* Exercise *
In the records, swap "General" for "Advanced" and rewrite the lines between the line holding "The width and" and the end of the records, inclusive, changing nothing else. Give only those lines, and leave the pictures out.

* Supplied records *

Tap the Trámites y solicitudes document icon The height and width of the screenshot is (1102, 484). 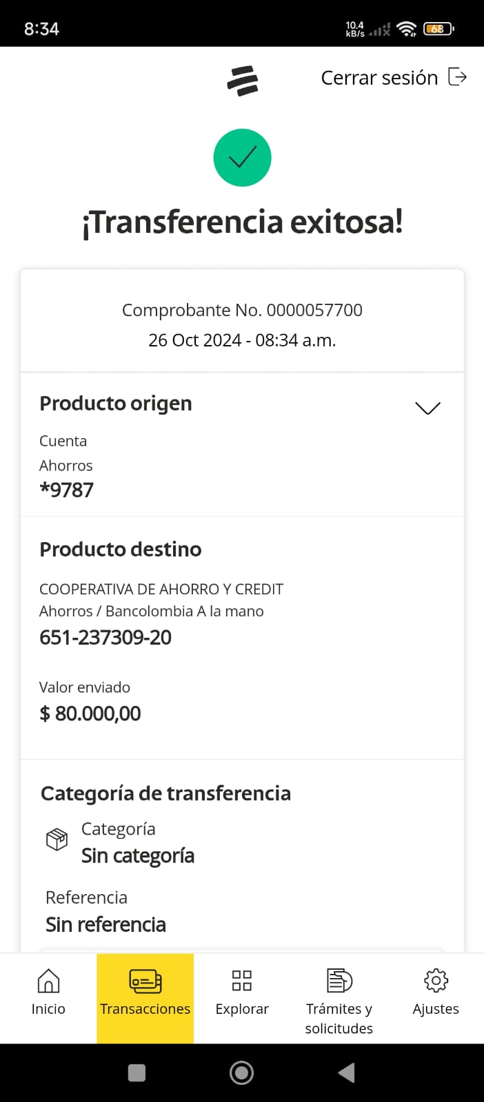coord(339,980)
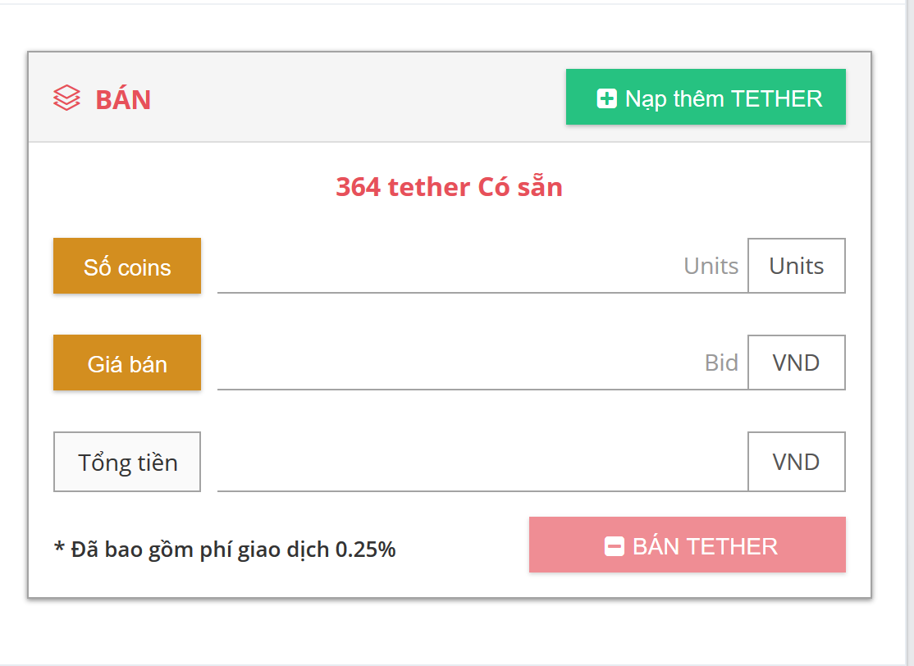Viewport: 914px width, 666px height.
Task: Click the red BÁN panel heading
Action: click(123, 99)
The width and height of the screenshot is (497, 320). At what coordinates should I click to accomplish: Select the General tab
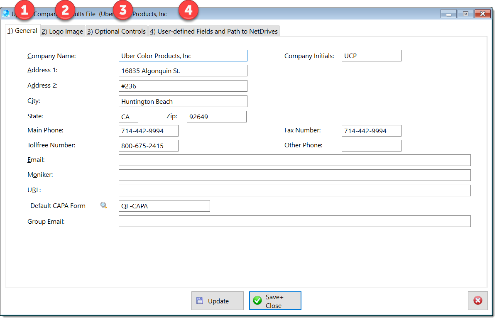point(23,31)
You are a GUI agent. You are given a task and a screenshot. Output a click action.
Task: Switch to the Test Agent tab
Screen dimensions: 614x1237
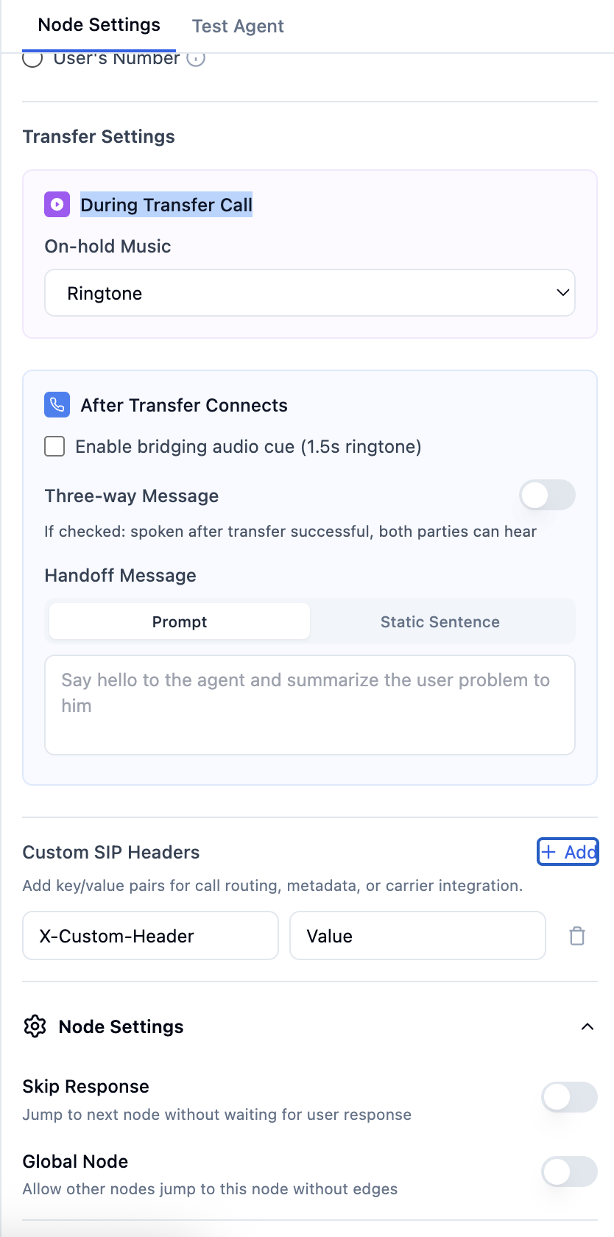coord(237,26)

* Reply *
The width and height of the screenshot is (497, 320). At what coordinates should I click to accomplish: Select the Advanced tab
point(23,31)
You are a GUI agent. You are given a task and a screenshot. Output a click action.
Task: Switch to the Test Agent tab
Screen dimensions: 614x1237
coord(237,26)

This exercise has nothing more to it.